Please set down exactly the lines of the listing below from the line containing "Collapse the wrapper folder" through the line containing "This screenshot has width=2420, height=1512.", both lines included, leaving out all other lines.
++++ AVAILABLE DATA ++++
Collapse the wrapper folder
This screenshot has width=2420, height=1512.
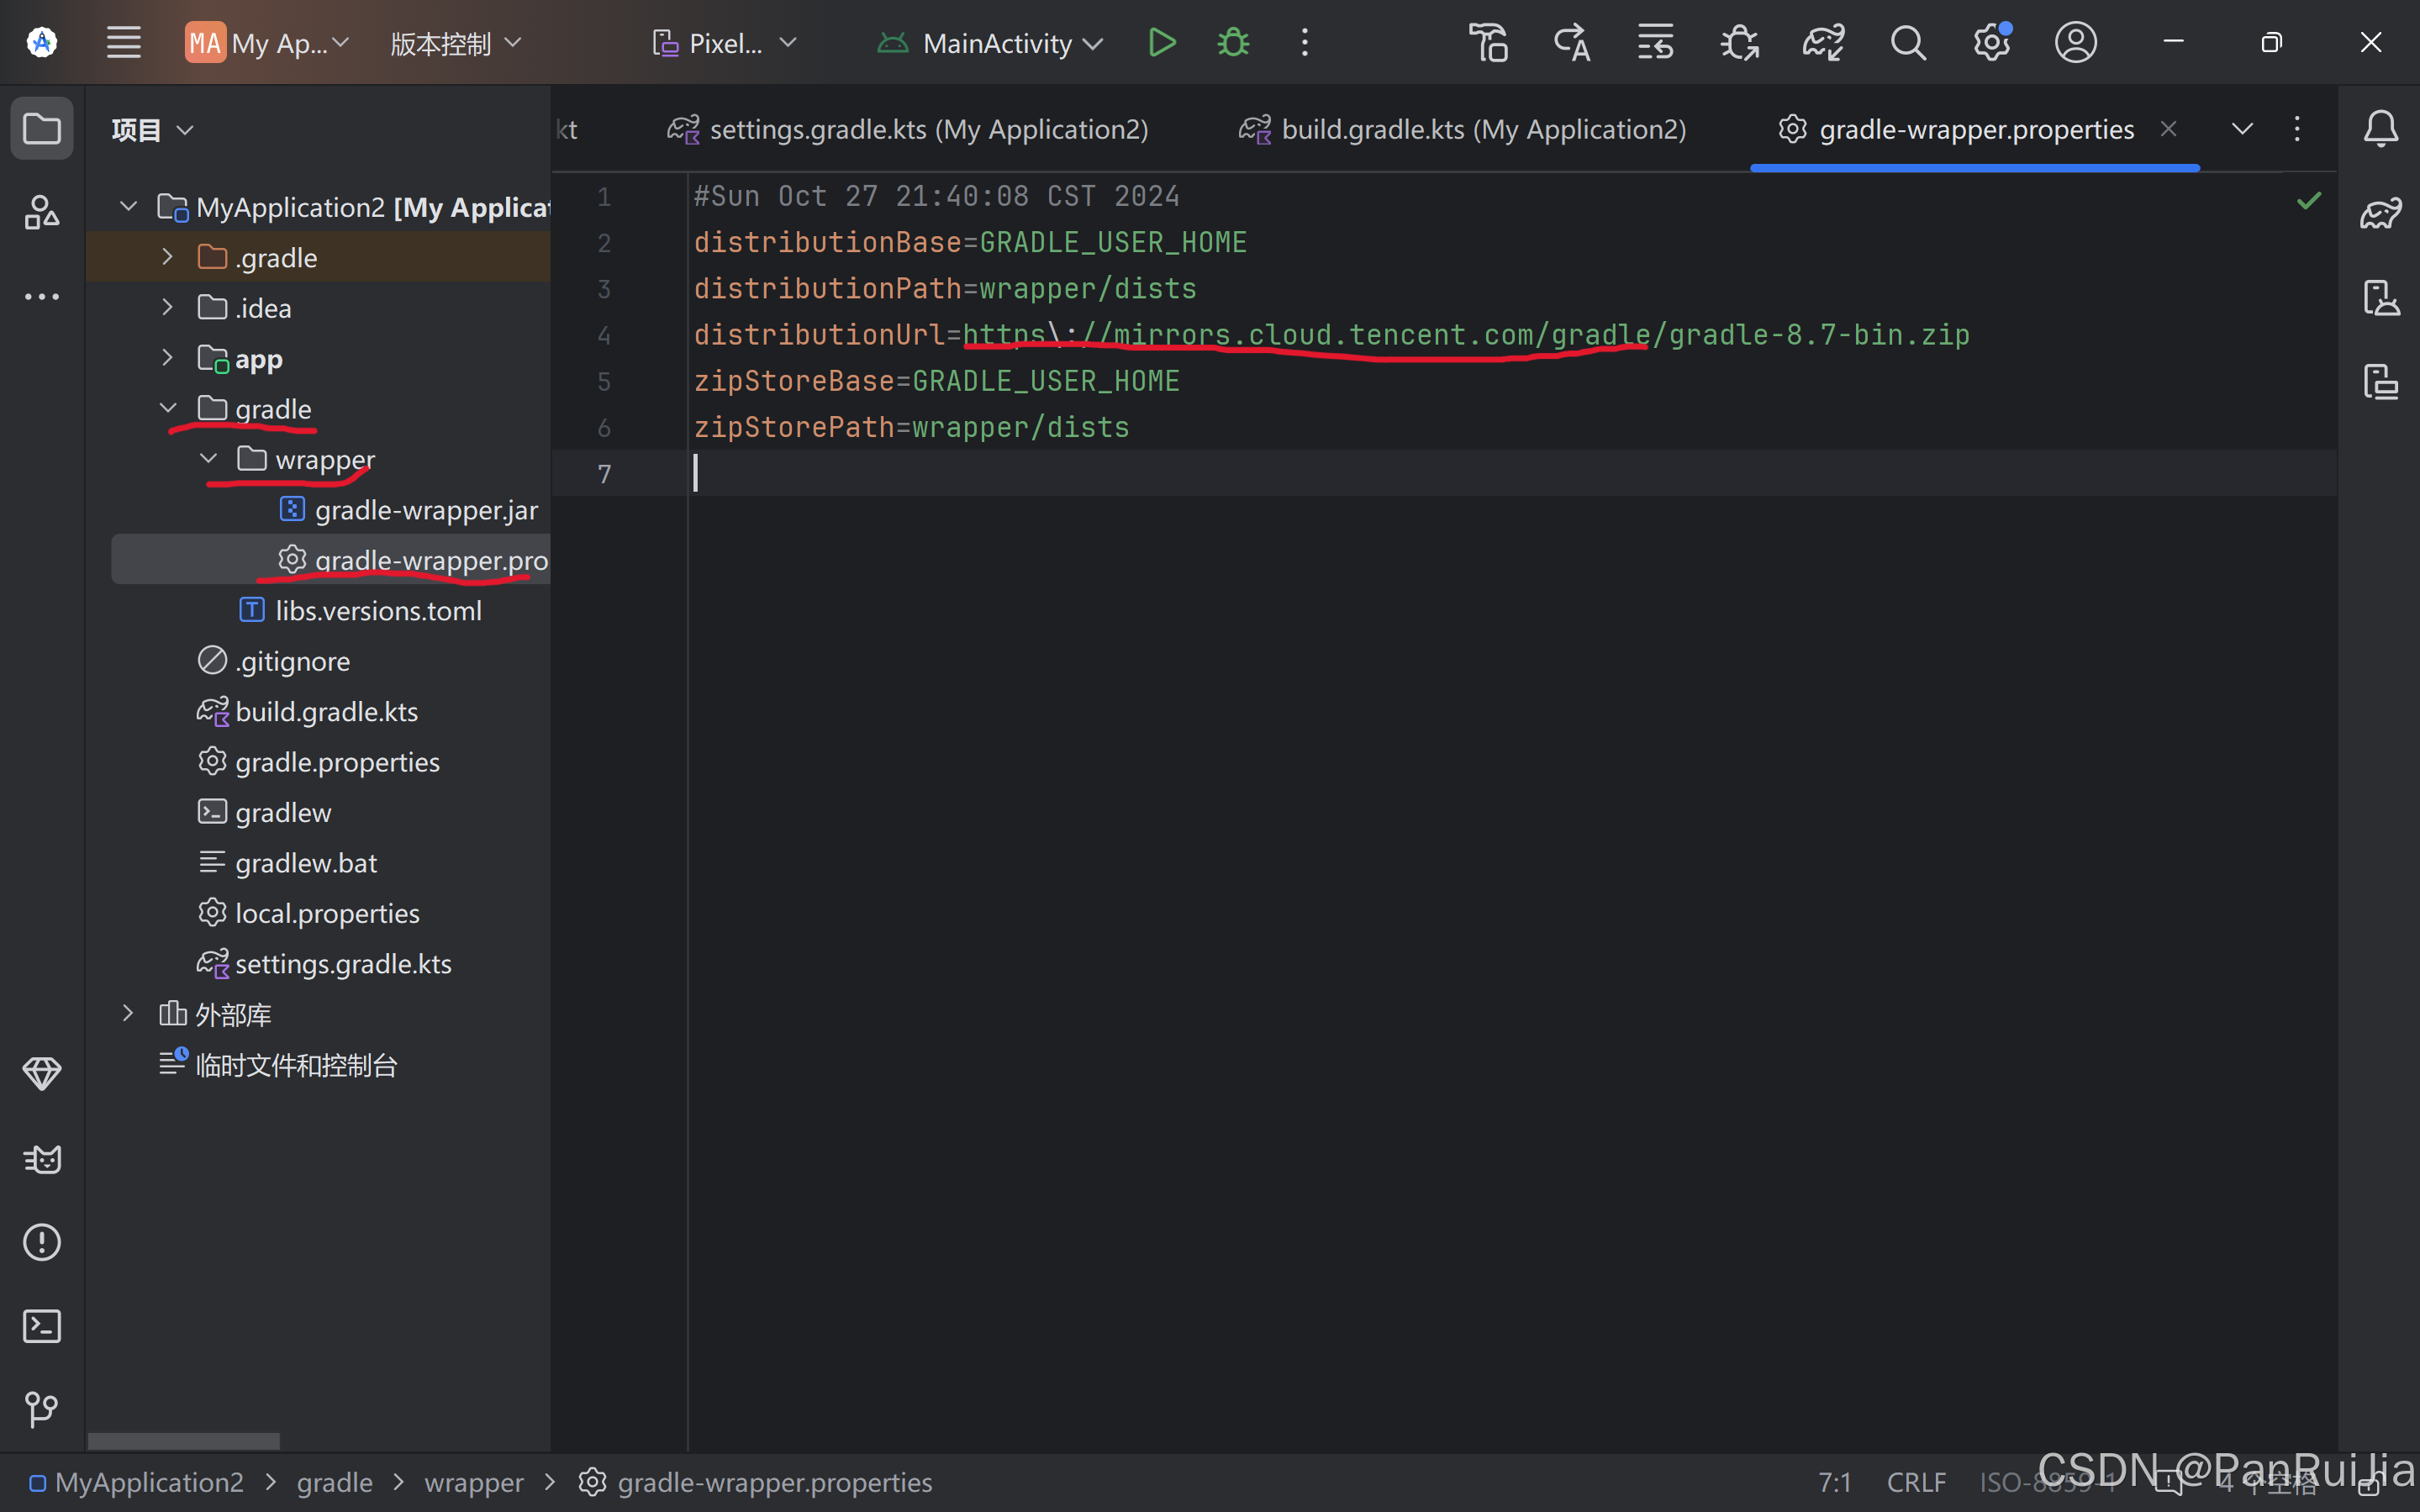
++++
++++ AVAILABLE DATA ++++
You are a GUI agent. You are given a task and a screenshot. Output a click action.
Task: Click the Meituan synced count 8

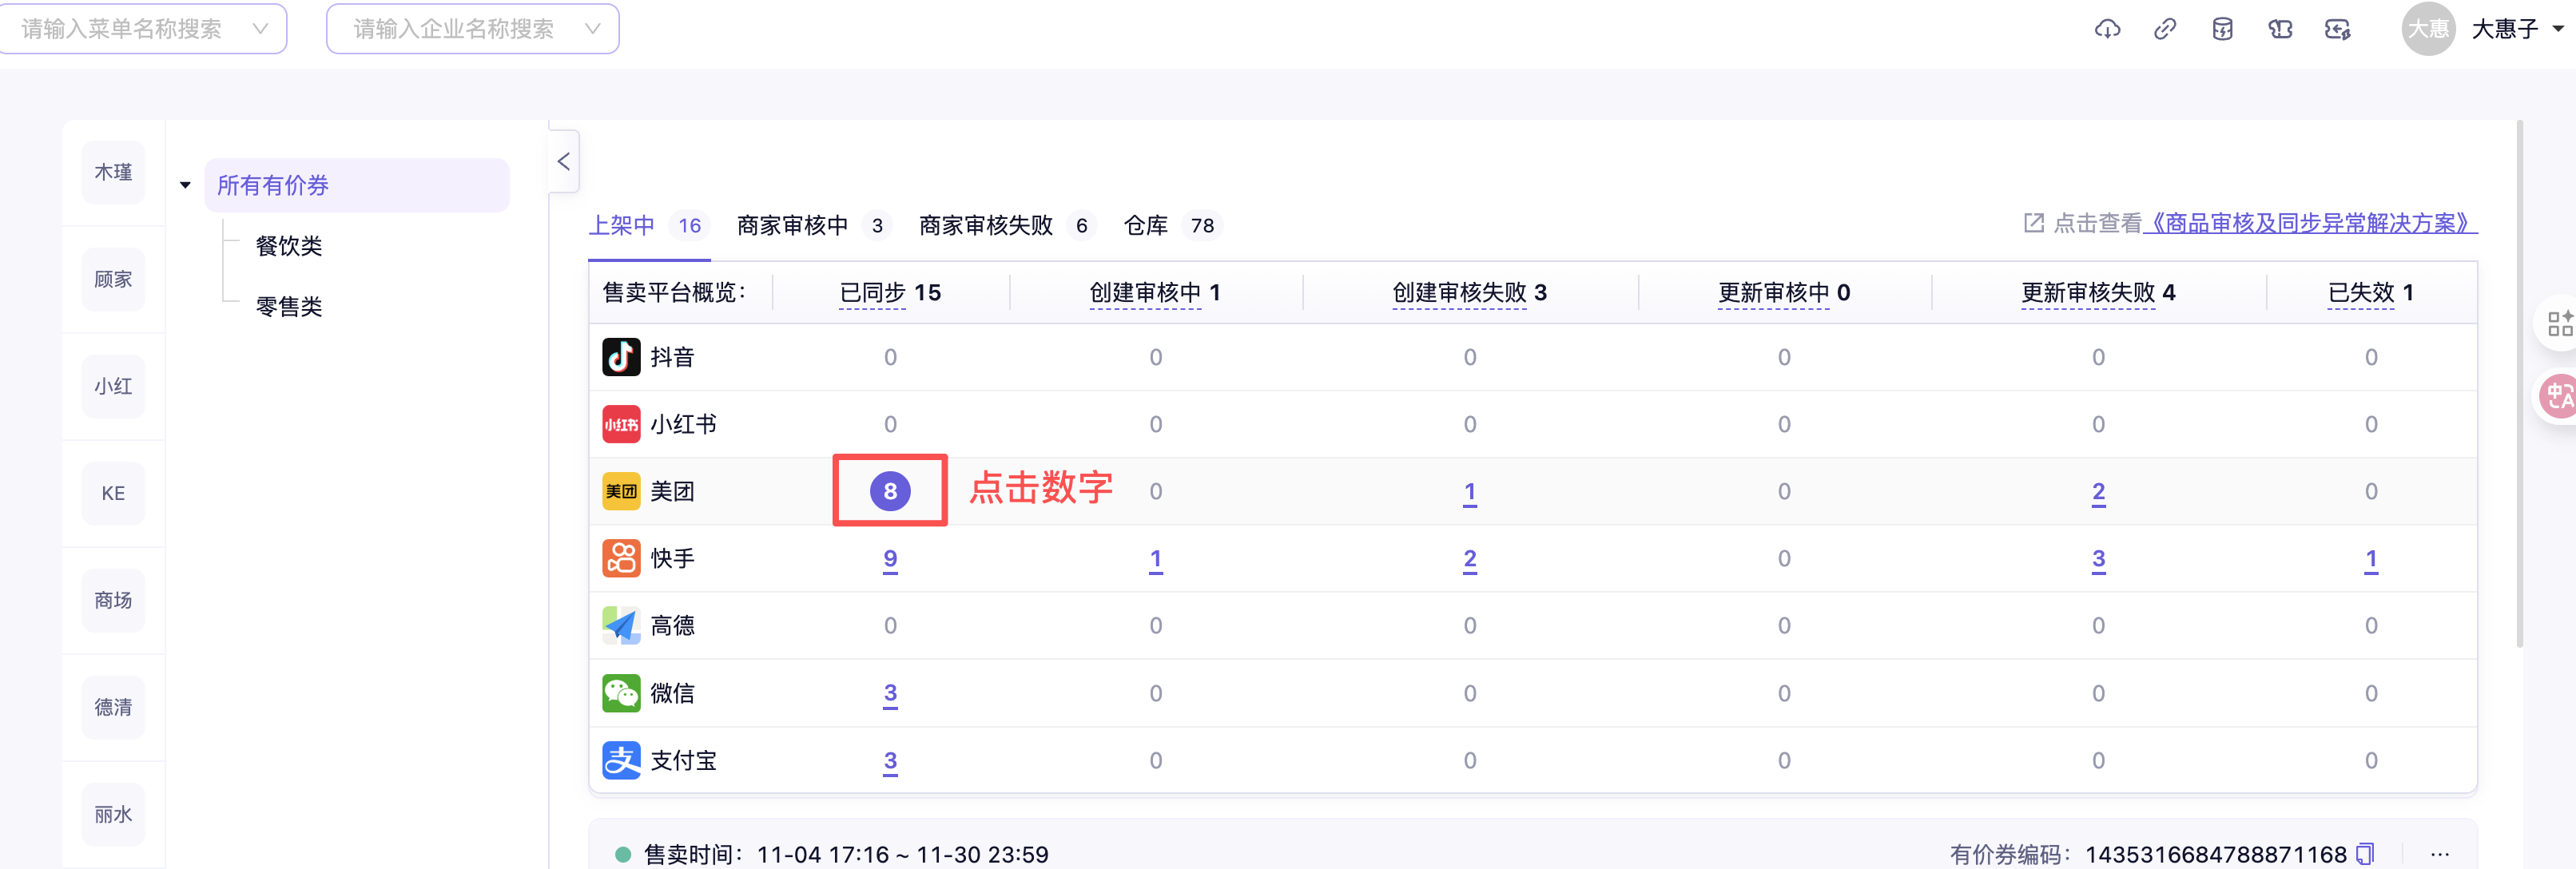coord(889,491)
++++
++++ AVAILABLE DATA ++++
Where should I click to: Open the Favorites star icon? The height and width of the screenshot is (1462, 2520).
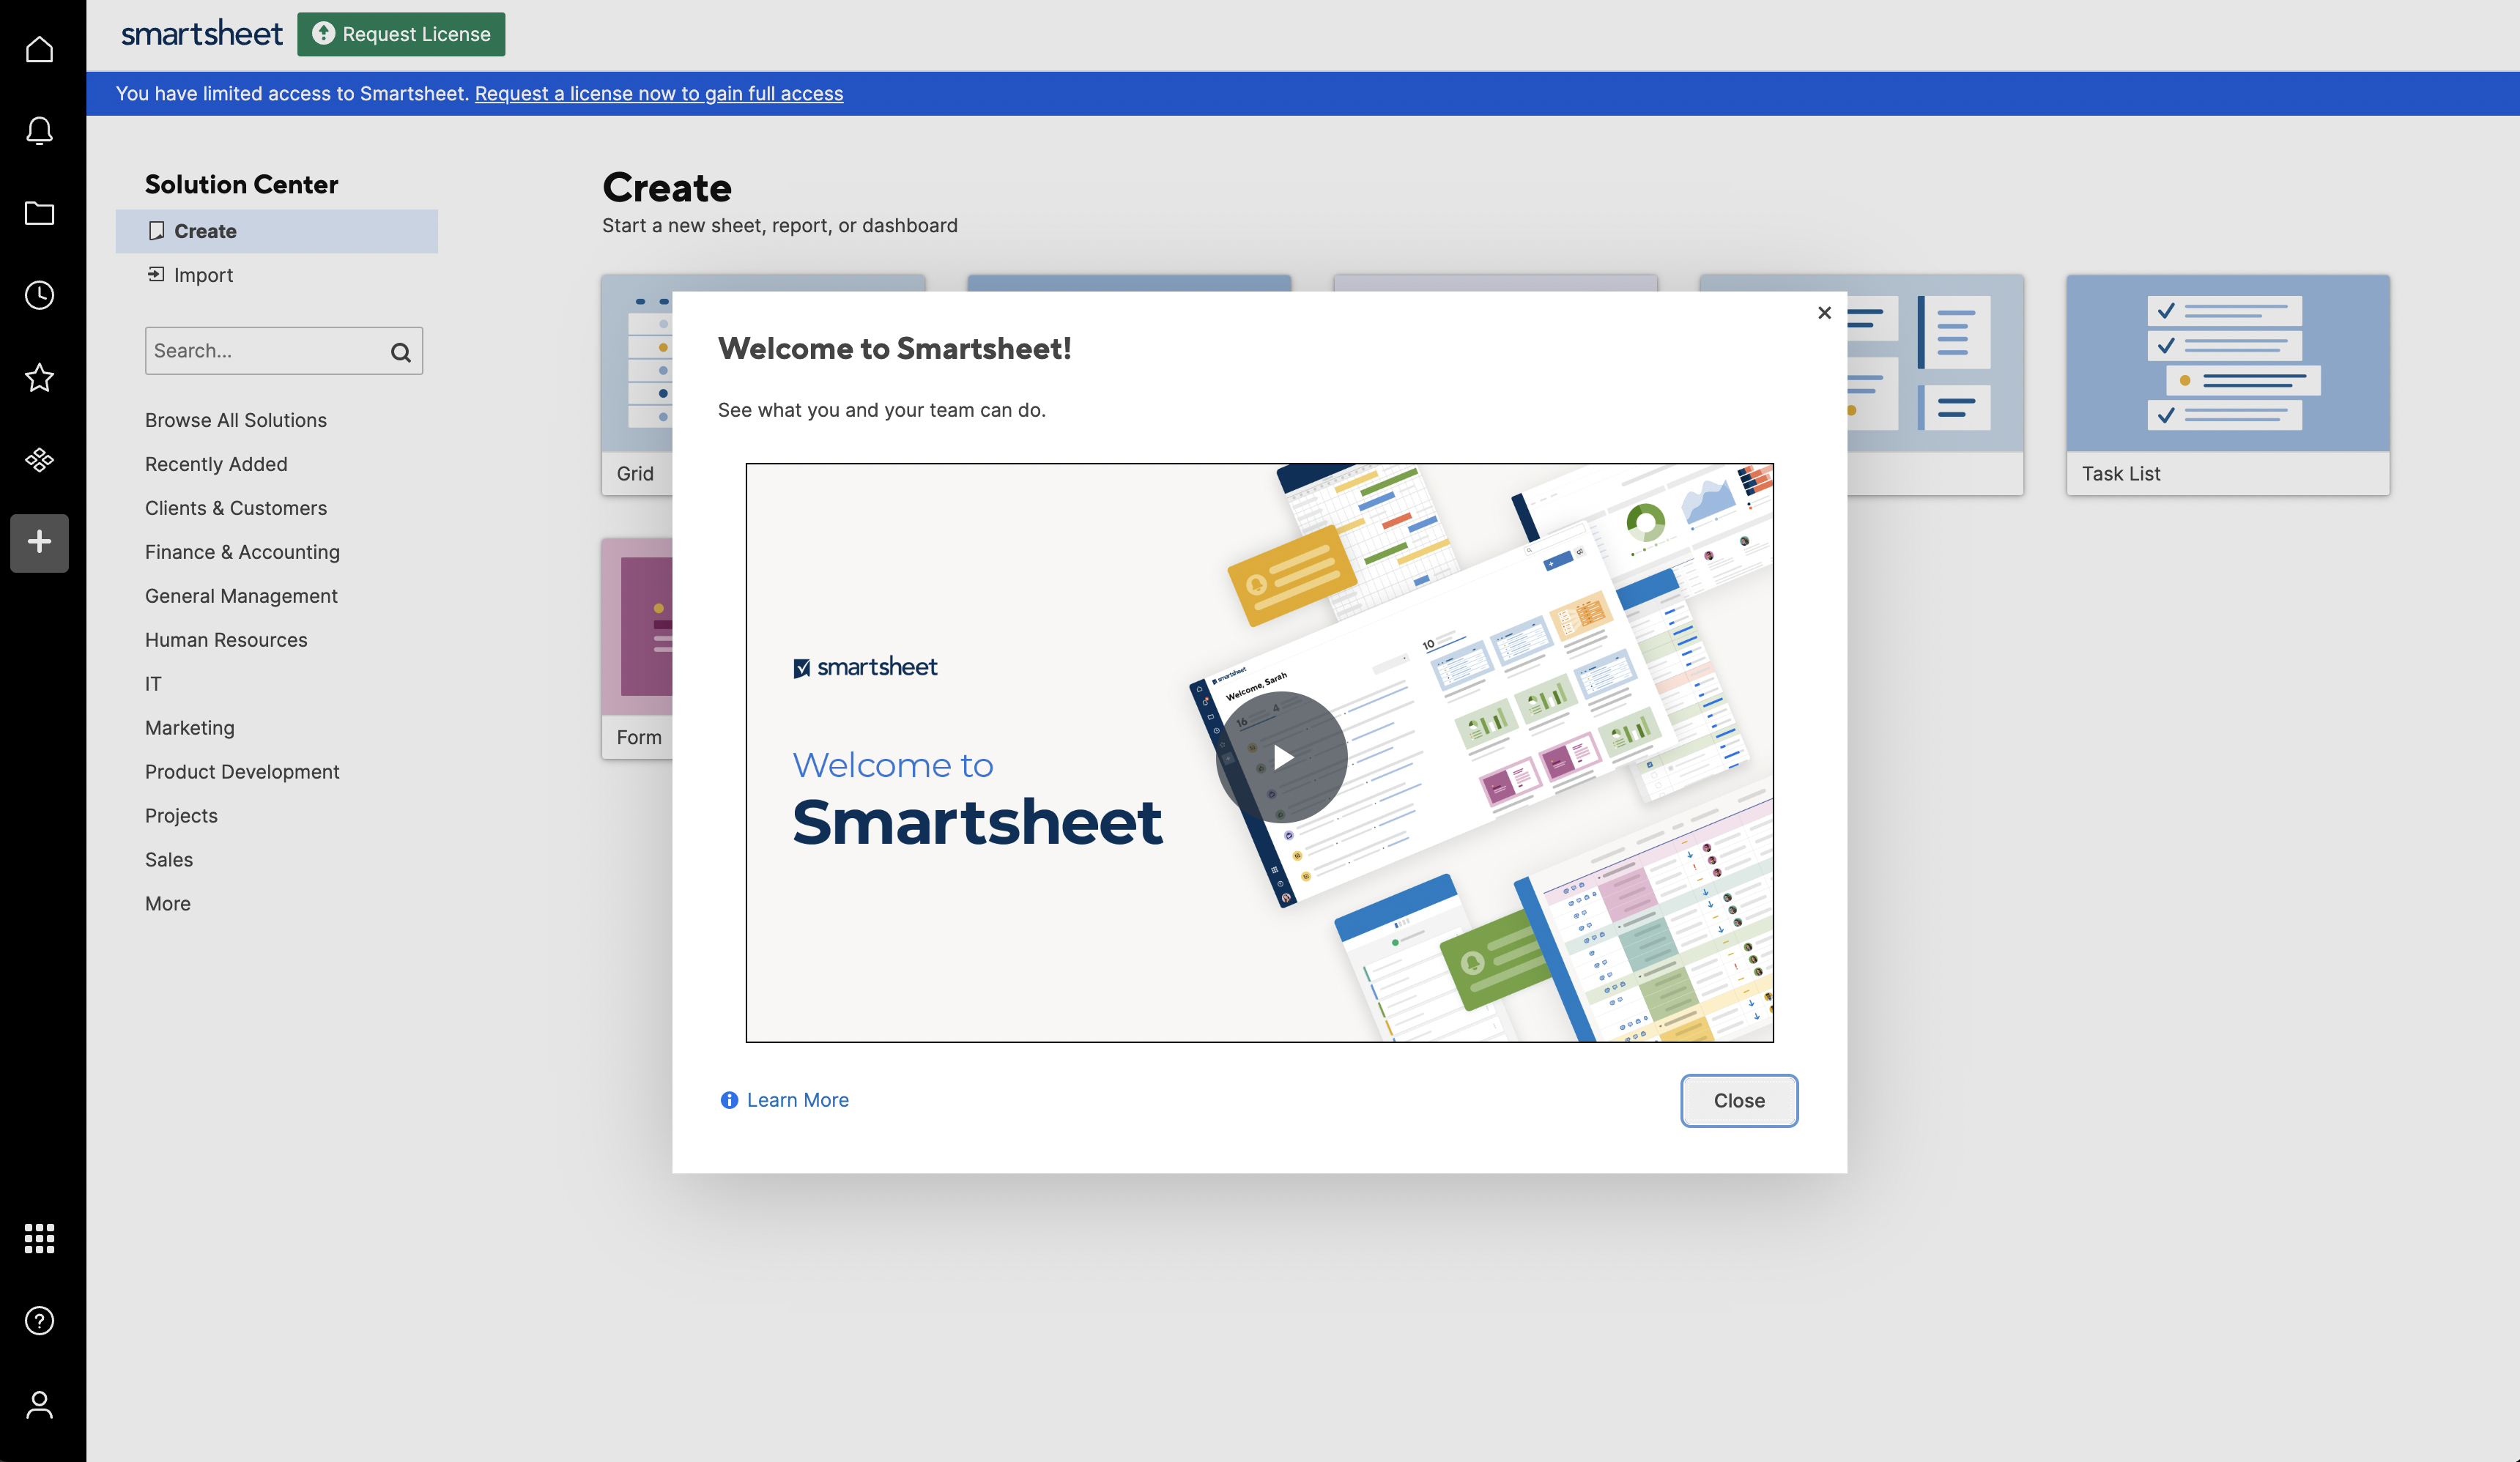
++++
SOLVED PROBLEM:
Collapse the wrapper folder
This screenshot has width=2420, height=1512.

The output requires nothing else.